_小练习 a:_ 从记录的第一行开始，一直到包含“Click the Paris”的那一行为止，把这些行逐字照抄一遍，首尾两行都要包括。

_网页节选:_
********************
在原子操作中，CAS 的出场率比较高，本意是比较并交换，返回此操作是否成功。而在操作指令中，是将其合并成一条指令执行。用户态在执行加解锁的过程中不会产生主动行为的上下文切换，所以使用CAS比互斥锁的效率更高。如果将 CAS 拆分出来单独解释，在 Golang 文档中是这样描述：

Swap

// The swap operation, implemented by the SwapT functions, is the atomic
// equivalent of:
//
//	old = *addr
//	*addr = new
//	return old

And

// The add operation, implemented by the AddT functions, is the atomic
// equivalent of:
//
//	*addr += delta
//	return *addr
//

Compare

这里集合 Swap 和 And 解释更为合适，单独解释则为比较，符号表示为 =

Compare and swap

// The compare-and-swap operation, implemented by the CompareAndSwapT
// functions, is the atomic equivalent of:
//
//	if *addr == old {
//		*addr = new
//		return true
//	}
//	return false
//

3.2 Spin

旋转（spin）。在Go语言中使用更低级语言实现，其中抛出了两个方法

1 2	func runtime_procPin() int // 开始自旋 func runtime_procUnpin() // 停止自旋

对其注释是这样解释：Disable/enable preemption, implemented in runtime.

其在 Runtime 中采用汇编语言实现，加载在运行中执行。然而自旋并不是无休止的运行闭包内逻辑，而是 CPU 提供了 PAUSE 指令，这个指令会让 CPU 休息一定的时间周期，所以在自旋的过程中并不会有过多的性能损耗或是占着 CPU 不释放，从而更省电，抢占锁的效率更高。

PAUSE 指令描述：

Improves the performance of spin-wait loops. When executing a “spin-wait loop,” processors will suffer a severe performance penalty when exiting the loop because it detects a possible memory order violation. The PAUSE instruction provides a hint to the processor that the code sequence is a spin-wait loop. The processor uses this hint to avoid the memory order violation in most situations, which greatly improves processor performance. For this reason, it is recommended that a PAUSE instruction be placed in all spin-wait loops.

An additional function of the PAUSE instruction is to reduce the power consumed by a processor while executing a spin loop. A processor can execute a spin-wait loop extremely quickly, causing the processor to consume a lot of power while it waits for the resource it is spinning on to become available. Inserting a pause instruction in a spin-wait loop greatly reduces the processor’s power consumption.
********************
_提取的记录:_
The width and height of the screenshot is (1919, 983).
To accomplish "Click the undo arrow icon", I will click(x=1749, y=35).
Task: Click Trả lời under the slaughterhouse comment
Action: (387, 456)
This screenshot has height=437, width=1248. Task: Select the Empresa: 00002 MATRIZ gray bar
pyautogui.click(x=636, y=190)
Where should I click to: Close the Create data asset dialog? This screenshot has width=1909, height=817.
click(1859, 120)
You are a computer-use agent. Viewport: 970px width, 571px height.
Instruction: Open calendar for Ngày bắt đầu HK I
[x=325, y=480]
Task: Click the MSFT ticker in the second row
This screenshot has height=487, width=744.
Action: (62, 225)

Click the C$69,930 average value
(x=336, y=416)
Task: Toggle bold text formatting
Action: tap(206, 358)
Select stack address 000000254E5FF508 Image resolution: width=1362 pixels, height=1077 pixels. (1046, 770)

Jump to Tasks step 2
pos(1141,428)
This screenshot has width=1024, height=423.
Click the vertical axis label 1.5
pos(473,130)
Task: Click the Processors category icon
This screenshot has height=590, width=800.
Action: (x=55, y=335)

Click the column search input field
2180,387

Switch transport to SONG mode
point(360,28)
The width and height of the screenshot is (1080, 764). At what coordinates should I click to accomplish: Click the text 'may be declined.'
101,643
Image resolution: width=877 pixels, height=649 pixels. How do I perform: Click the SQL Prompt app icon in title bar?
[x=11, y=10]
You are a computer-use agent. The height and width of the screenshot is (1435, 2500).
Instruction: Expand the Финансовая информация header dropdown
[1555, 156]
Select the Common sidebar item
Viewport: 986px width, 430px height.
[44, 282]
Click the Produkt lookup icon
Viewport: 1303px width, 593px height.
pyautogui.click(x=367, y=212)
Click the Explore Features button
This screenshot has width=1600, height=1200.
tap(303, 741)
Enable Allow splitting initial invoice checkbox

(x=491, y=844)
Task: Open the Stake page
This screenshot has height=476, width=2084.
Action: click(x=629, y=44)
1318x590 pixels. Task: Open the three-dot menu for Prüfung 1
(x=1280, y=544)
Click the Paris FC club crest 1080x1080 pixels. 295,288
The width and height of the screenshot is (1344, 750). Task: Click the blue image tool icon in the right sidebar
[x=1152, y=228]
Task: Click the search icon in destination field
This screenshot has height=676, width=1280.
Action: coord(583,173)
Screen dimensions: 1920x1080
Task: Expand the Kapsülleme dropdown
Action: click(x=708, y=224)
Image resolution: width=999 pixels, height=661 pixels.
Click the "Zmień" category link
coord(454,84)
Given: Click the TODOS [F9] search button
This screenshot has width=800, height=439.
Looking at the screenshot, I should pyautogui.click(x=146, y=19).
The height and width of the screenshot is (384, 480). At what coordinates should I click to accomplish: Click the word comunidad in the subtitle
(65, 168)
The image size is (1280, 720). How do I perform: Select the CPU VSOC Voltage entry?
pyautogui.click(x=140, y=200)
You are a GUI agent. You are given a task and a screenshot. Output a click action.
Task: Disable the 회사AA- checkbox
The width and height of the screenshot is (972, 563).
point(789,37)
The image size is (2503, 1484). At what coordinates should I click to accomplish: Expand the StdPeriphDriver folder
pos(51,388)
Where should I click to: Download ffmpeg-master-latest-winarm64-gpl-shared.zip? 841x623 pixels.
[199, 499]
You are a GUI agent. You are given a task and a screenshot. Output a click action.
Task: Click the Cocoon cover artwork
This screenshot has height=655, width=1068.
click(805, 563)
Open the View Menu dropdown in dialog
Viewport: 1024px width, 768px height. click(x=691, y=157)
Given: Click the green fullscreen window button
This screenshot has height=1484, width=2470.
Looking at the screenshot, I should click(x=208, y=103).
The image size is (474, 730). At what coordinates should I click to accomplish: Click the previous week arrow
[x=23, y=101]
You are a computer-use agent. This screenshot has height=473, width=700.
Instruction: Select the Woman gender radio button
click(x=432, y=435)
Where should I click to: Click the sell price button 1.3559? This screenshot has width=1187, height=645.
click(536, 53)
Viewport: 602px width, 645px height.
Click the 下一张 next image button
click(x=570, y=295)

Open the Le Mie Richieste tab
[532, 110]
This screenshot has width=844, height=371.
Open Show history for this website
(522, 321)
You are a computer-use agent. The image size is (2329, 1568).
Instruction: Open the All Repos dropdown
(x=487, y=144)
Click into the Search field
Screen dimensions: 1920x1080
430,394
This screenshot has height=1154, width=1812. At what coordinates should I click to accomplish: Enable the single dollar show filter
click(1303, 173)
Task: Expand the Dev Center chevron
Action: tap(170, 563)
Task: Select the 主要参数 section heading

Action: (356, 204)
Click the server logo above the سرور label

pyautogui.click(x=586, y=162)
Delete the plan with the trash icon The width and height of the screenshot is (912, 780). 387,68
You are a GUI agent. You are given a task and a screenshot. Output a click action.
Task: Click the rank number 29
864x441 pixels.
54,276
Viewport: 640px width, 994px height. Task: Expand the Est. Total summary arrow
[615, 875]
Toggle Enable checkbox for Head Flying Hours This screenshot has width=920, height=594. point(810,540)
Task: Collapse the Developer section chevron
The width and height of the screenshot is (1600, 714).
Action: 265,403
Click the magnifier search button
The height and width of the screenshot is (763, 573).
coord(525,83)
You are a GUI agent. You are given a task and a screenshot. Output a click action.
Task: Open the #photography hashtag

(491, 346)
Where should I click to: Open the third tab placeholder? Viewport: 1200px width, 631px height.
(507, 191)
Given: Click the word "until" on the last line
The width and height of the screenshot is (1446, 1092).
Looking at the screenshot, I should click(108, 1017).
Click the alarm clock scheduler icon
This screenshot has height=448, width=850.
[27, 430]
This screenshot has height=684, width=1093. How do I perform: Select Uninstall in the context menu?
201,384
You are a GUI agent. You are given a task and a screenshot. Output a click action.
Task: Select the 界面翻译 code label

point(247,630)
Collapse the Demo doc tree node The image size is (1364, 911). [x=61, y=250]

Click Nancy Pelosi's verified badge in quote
********************
_小练习 b:_ 请接着这篇讲 Go 语言中 CAS 与自旋的文字往下续写。

_书面回答 a:_
The width and height of the screenshot is (1919, 983).
To accomplish "Click the undo arrow icon", I will click(x=1749, y=35).
Task: Click Trả lời under the slaughterhouse comment
Action: (387, 456)
This screenshot has height=437, width=1248. Task: Select the Empresa: 00002 MATRIZ gray bar
pyautogui.click(x=636, y=190)
Where should I click to: Close the Create data asset dialog? This screenshot has width=1909, height=817.
click(1859, 120)
You are a computer-use agent. Viewport: 970px width, 571px height.
Instruction: Open calendar for Ngày bắt đầu HK I
[x=325, y=480]
Task: Click the MSFT ticker in the second row
This screenshot has height=487, width=744.
Action: (62, 225)

Click the C$69,930 average value
(x=336, y=416)
Task: Toggle bold text formatting
Action: tap(206, 358)
Select stack address 000000254E5FF508 Image resolution: width=1362 pixels, height=1077 pixels. (1046, 770)

Jump to Tasks step 2
pos(1141,428)
This screenshot has width=1024, height=423.
Click the vertical axis label 1.5
pos(473,130)
Task: Click the Processors category icon
This screenshot has height=590, width=800.
Action: (x=55, y=335)

Click the column search input field
2180,387

Switch transport to SONG mode
point(360,28)
The width and height of the screenshot is (1080, 764). At what coordinates should I click to accomplish: Click the text 'may be declined.'
101,643
Image resolution: width=877 pixels, height=649 pixels. How do I perform: Click the SQL Prompt app icon in title bar?
[x=11, y=10]
You are a computer-use agent. The height and width of the screenshot is (1435, 2500).
Instruction: Expand the Финансовая информация header dropdown
[1555, 156]
Select the Common sidebar item
Viewport: 986px width, 430px height.
[44, 282]
Click the Produkt lookup icon
Viewport: 1303px width, 593px height.
pyautogui.click(x=367, y=212)
Click the Explore Features button
This screenshot has width=1600, height=1200.
tap(303, 741)
Enable Allow splitting initial invoice checkbox

(x=491, y=844)
Task: Open the Stake page
This screenshot has height=476, width=2084.
Action: click(x=629, y=44)
1318x590 pixels. Task: Open the three-dot menu for Prüfung 1
(x=1280, y=544)
Click the Paris FC club crest 1080x1080 pixels. 295,288

_书面回答 b:_
This instruction was introduced in the Pentium 4 processors, but is backward compatible with all IA-32 processors. In earlier IA-32 processors, the PAUSE instruction operates like a NOP instruction. The Pentium 4 and Intel Xeon processors implement the PAUSE instruction as a delay. The delay is finite and can be zero for some processors. This instruction does not change the architectural state of the processor (that is, it performs essentially a delaying no-op operation).

This instruction’s operation is the same in non-64-bit modes and 64-bit mode.

其中最重要的两点为

提高自旋的性能
抢占锁效率更高

3.3 Usage

说了一堆概念性东西，那么该如何使用呢？在Golang中定义在标准包sync/atomic中，其中有句话很明显

Package atomic provides low-level atomic memory primitives useful for implementing synchronization algorithms.

atomic 包实现了低级的内存原语，查看源代码可知部分结构体方法是没有逻辑实现的，因为涉及到低级的内存原语，所以 Golang 采用汇编语言实现了这些只定义函数的方法。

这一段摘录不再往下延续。